What is expected >> A complete, exact copy of the data is the required answer.

Provided data >>
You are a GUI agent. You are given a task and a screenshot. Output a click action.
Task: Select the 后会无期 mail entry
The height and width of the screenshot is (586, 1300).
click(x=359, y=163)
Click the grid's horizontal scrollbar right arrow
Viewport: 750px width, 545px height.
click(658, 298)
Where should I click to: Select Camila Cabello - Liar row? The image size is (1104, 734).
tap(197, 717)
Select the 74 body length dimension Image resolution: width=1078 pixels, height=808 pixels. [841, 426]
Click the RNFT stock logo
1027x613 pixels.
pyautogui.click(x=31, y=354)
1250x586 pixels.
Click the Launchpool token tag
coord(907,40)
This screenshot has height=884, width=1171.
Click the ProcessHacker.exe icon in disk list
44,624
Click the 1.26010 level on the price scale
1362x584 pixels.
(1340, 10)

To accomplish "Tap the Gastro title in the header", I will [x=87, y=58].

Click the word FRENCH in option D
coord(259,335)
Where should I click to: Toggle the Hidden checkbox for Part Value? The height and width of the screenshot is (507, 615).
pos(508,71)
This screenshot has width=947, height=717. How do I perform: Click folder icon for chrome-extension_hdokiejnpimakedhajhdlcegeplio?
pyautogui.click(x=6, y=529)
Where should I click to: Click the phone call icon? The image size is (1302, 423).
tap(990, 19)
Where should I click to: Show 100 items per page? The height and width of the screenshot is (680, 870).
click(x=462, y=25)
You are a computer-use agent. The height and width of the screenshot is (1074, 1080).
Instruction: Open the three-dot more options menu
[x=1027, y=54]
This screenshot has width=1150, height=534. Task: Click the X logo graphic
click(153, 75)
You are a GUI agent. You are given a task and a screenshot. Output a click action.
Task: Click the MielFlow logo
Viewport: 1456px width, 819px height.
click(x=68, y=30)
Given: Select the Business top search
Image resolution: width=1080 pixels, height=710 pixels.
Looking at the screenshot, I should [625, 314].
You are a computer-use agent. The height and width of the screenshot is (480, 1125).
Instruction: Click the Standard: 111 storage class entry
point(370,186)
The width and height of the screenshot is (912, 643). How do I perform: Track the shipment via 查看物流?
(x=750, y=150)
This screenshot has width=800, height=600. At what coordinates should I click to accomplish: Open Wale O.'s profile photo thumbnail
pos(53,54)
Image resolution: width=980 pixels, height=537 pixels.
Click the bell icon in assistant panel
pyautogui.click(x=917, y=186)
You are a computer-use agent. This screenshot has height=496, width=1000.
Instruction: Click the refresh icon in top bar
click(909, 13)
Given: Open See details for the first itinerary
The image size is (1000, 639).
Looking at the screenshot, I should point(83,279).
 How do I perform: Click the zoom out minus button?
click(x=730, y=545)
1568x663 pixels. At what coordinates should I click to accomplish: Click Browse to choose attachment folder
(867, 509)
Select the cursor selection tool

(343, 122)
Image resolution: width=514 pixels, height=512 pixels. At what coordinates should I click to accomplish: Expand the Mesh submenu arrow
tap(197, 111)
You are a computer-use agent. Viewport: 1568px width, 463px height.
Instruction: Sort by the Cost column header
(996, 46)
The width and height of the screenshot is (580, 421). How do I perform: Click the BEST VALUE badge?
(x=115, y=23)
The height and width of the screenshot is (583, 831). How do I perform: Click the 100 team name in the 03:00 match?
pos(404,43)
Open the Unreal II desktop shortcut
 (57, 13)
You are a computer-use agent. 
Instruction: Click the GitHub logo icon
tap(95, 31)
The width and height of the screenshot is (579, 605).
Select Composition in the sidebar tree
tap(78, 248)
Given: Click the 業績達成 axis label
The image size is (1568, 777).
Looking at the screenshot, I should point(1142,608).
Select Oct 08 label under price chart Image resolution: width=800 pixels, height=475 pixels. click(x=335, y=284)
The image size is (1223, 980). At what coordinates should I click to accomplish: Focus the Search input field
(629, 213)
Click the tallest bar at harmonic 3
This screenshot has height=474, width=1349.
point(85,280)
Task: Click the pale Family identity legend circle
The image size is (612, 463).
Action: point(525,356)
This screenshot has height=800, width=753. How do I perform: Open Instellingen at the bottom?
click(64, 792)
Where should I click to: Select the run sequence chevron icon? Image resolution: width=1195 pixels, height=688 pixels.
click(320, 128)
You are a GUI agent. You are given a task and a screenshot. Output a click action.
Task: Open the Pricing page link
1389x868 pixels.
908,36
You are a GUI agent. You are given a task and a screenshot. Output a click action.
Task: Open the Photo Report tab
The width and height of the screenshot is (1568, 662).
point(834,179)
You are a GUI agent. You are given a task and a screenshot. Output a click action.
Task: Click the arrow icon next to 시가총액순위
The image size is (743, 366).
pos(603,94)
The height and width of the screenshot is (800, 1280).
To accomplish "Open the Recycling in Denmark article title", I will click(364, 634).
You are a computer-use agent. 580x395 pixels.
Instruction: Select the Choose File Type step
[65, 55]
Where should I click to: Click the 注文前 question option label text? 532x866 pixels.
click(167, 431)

Output of the exercise >>
You are a GUI agent. You are given a task and a screenshot. Output a click action.
Task: Select the 后会无期 mail entry
The height and width of the screenshot is (586, 1300).
click(x=359, y=163)
Click the grid's horizontal scrollbar right arrow
Viewport: 750px width, 545px height.
click(658, 298)
Where should I click to: Select Camila Cabello - Liar row? The image size is (1104, 734).
tap(197, 717)
Select the 74 body length dimension Image resolution: width=1078 pixels, height=808 pixels. [841, 426]
Click the RNFT stock logo
1027x613 pixels.
pyautogui.click(x=31, y=354)
1250x586 pixels.
Click the Launchpool token tag
coord(907,40)
This screenshot has height=884, width=1171.
Click the ProcessHacker.exe icon in disk list
44,624
Click the 1.26010 level on the price scale
1362x584 pixels.
(1340, 10)

To accomplish "Tap the Gastro title in the header", I will [x=87, y=58].

Click the word FRENCH in option D
coord(259,335)
Where should I click to: Toggle the Hidden checkbox for Part Value? The height and width of the screenshot is (507, 615).
pos(508,71)
This screenshot has width=947, height=717. How do I perform: Click folder icon for chrome-extension_hdokiejnpimakedhajhdlcegeplio?
pyautogui.click(x=6, y=529)
Where should I click to: Click the phone call icon? The image size is (1302, 423).
tap(990, 19)
Where should I click to: Show 100 items per page? The height and width of the screenshot is (680, 870).
click(x=462, y=25)
You are a computer-use agent. The height and width of the screenshot is (1074, 1080).
Instruction: Open the three-dot more options menu
[x=1027, y=54]
This screenshot has width=1150, height=534. Task: Click the X logo graphic
click(153, 75)
You are a GUI agent. You are given a task and a screenshot. Output a click action.
Task: Click the MielFlow logo
Viewport: 1456px width, 819px height.
click(x=68, y=30)
Given: Select the Business top search
Image resolution: width=1080 pixels, height=710 pixels.
Looking at the screenshot, I should [625, 314].
You are a computer-use agent. The height and width of the screenshot is (480, 1125).
Instruction: Click the Standard: 111 storage class entry
point(370,186)
The width and height of the screenshot is (912, 643). How do I perform: Track the shipment via 查看物流?
(x=750, y=150)
This screenshot has width=800, height=600. At what coordinates should I click to accomplish: Open Wale O.'s profile photo thumbnail
pos(53,54)
Image resolution: width=980 pixels, height=537 pixels.
Click the bell icon in assistant panel
pyautogui.click(x=917, y=186)
You are a computer-use agent. This screenshot has height=496, width=1000.
Instruction: Click the refresh icon in top bar
click(909, 13)
Given: Open See details for the first itinerary
The image size is (1000, 639).
Looking at the screenshot, I should point(83,279).
 How do I perform: Click the zoom out minus button?
click(x=730, y=545)
1568x663 pixels. At what coordinates should I click to accomplish: Click Browse to choose attachment folder
(867, 509)
Select the cursor selection tool

(343, 122)
Image resolution: width=514 pixels, height=512 pixels. At what coordinates should I click to accomplish: Expand the Mesh submenu arrow
tap(197, 111)
You are a computer-use agent. Viewport: 1568px width, 463px height.
Instruction: Sort by the Cost column header
(996, 46)
The width and height of the screenshot is (580, 421). How do I perform: Click the BEST VALUE badge?
(x=115, y=23)
The height and width of the screenshot is (583, 831). How do I perform: Click the 100 team name in the 03:00 match?
pos(404,43)
Open the Unreal II desktop shortcut
 (57, 13)
You are a computer-use agent. 
Instruction: Click the GitHub logo icon
tap(95, 31)
The width and height of the screenshot is (579, 605).
Select Composition in the sidebar tree
tap(78, 248)
Given: Click the 業績達成 axis label
The image size is (1568, 777).
Looking at the screenshot, I should point(1142,608).
Select Oct 08 label under price chart Image resolution: width=800 pixels, height=475 pixels. click(x=335, y=284)
The image size is (1223, 980). At what coordinates should I click to accomplish: Focus the Search input field
(629, 213)
Click the tallest bar at harmonic 3
This screenshot has height=474, width=1349.
point(85,280)
Task: Click the pale Family identity legend circle
The image size is (612, 463).
Action: point(525,356)
This screenshot has height=800, width=753. How do I perform: Open Instellingen at the bottom?
click(64, 792)
Where should I click to: Select the run sequence chevron icon? Image resolution: width=1195 pixels, height=688 pixels.
click(320, 128)
You are a GUI agent. You are given a task and a screenshot. Output a click action.
Task: Open the Pricing page link
1389x868 pixels.
908,36
You are a GUI agent. You are given a task and a screenshot. Output a click action.
Task: Open the Photo Report tab
The width and height of the screenshot is (1568, 662).
point(834,179)
You are a GUI agent. You are given a task and a screenshot. Output a click action.
Task: Click the arrow icon next to 시가총액순위
The image size is (743, 366).
pos(603,94)
The height and width of the screenshot is (800, 1280).
To accomplish "Open the Recycling in Denmark article title", I will click(364, 634).
You are a computer-use agent. 580x395 pixels.
Instruction: Select the Choose File Type step
[65, 55]
Where should I click to: Click the 注文前 question option label text? 532x866 pixels.
click(167, 431)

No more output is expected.